O Brasil tem coisas que outros países têm, é claro. Tem as periferias das cidades, as favelas. Mas o país também possui paisagens que você não encontra em nenhum outro lugar do mundo. Por exemplo, o
Pantanal. Acho que é um país muito fotogênico.
Acredito que diretores estrangeiros, o público estrangeiro, deveriam ser curiosos para conhecer o Brasil, entender o que vivenciamos, como é a paisagem, os locais urbanos, os recursos naturais, as verdadeiras periferias, a música, a cultura... Nossos filmes mostram um pouco disso. Meus filmes não representam exatamente o melhor, mas o mais perigoso, o mais assustador, o mais violento.

Filmagem de 'Pinball' em São Paulo
Por último, qual a dificuldade de produzir filmes de terror no Brasil atualmente?
É sempre um desafio, e agora é ainda maior. O mercado audiovisual brasileiro está nas mãos das plataformas de streaming, e é bom que essas plataformas tenham mostrado interesse em fazer diversas produções brasileiras, atendendo a uma ampla gama de gostos audiovisuais e cinematográficos. Já foram produzidas séries de terror brasileiras. A Globoplay fez
Desalma; a Netflix fez aquela série de zumbis,
Reality Z. Sei de outras obras brasileiras de gênero de terror que entrarão em produção em breve.
Acredito que filmes brasileiros fantásticos surgirão mesmo durante a seca que a indústria está enfrentando, e isso deve durar alguns anos graças ao financiamento das plataformas de streaming.

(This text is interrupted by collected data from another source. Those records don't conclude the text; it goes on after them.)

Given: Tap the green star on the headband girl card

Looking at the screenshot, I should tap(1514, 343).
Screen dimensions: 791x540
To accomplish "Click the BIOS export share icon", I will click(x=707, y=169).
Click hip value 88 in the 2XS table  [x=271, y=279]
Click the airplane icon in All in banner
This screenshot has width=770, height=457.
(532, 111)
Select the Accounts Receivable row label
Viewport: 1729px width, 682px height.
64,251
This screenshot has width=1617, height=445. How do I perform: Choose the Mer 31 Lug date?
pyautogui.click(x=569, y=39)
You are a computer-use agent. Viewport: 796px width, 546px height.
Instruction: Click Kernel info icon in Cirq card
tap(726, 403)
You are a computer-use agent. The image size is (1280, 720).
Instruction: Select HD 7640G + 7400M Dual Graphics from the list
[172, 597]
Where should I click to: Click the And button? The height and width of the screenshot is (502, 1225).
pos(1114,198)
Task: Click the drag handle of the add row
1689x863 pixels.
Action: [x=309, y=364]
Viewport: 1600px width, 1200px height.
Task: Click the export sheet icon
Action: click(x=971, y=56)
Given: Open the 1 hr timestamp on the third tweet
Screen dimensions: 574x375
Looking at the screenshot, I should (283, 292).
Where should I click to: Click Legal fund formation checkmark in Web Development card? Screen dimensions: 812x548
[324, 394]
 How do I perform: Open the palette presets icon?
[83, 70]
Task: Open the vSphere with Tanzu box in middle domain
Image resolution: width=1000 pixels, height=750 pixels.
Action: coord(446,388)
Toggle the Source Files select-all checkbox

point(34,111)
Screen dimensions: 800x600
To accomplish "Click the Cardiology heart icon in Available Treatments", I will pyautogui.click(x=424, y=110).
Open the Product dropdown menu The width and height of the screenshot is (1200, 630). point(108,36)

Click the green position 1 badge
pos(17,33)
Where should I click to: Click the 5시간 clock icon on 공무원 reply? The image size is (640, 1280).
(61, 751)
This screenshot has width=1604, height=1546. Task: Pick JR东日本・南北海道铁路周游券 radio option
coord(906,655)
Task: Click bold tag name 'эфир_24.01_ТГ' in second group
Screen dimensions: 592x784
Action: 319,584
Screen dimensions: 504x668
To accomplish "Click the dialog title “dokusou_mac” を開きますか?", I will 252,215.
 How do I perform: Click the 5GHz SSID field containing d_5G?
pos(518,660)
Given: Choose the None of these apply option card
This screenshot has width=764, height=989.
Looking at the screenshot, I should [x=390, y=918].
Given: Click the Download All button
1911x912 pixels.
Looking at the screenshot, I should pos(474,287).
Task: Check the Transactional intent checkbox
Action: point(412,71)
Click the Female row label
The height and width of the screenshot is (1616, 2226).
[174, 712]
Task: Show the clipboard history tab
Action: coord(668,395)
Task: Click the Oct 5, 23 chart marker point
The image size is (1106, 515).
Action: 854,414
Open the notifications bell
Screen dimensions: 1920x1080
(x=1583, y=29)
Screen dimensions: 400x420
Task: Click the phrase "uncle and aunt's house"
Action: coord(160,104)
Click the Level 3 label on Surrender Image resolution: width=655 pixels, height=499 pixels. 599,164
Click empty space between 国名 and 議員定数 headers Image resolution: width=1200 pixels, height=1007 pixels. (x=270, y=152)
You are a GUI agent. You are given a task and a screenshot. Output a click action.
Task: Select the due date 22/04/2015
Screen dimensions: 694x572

Não acho que tenha sido apenas essa tecnologia que criou essa nova onda, essa primavera do cinema de terror brasileiro, de 2008 até agora. Penso que isso ajudou muitos curtas-metragens de terror a surgirem, mas bem poucos longas-metragens foram feitos do início ao fim. O que realmente sustentou nossa pequena produção de gênero foi o dinheiro público de bolsas federais e estaduais brasileiras, que agora quase parou completamente.
Obrigado, Dennison, pelo seu tempo. E por compartilhar sua lista de filmes essenciais conosco (veja abaixo). Também acrescentaria à sua lista o filme Pinball — um curta dirigido por Ruy Veridiano e filmado pelo diretor de fotografia Alziro Barbosa. É a história de um jovem que faz um feitiço vodu que dá errado, foge do cemitério e se encontra cara a cara com a Morte em um fliperama mal iluminado e decadente. Ele tenta enganar a Morte em um último jogo de pinball.

Filmagem de 'Pinball' em São Paulo
Lista de Dennison Ramalho dos principais filmes brasileiros que devemos assistir
Central do Brasil
Walter Salles, 1998
Cidade de Deus
Fernando Meirelles e Kátia Lund, 2002
Terra em Transe
Glauber Rocha, 1967
Eu Matei Lúcio Flávio
Antonio Calmon, 1979
Pixote, a lei do mais fraco
Hector Babenco, 1981
Bacurau
Kleber Mendonça e Juliano Dornelles, 2019
Mato eles?
Sérgio Bianchi, 1982
Cronicamente inviável
Sérgio Bianchi, 2000
Principais filmes brasileiros de terror
Mangue Negro
Rodrigo Aragão, 2008
Cemitério das Almas Perdidas
Rodrigo Aragão, 2020
O Animal Cordial
Gabriela Almeida, 2017
Morto não fala
Dennison Ramalho, 2018
A Sombra do Pai
Gabriela Almeida, 2019
As Boas Maneiras
Juliana Rojas e Marco Dutra, 2018
Esses são os filmes recomendados por Dennison Ramalho, diretor e roteirista brasileiro, para quem deseja explorar a cinematografia brasileira e o cinema de terror brasileiro.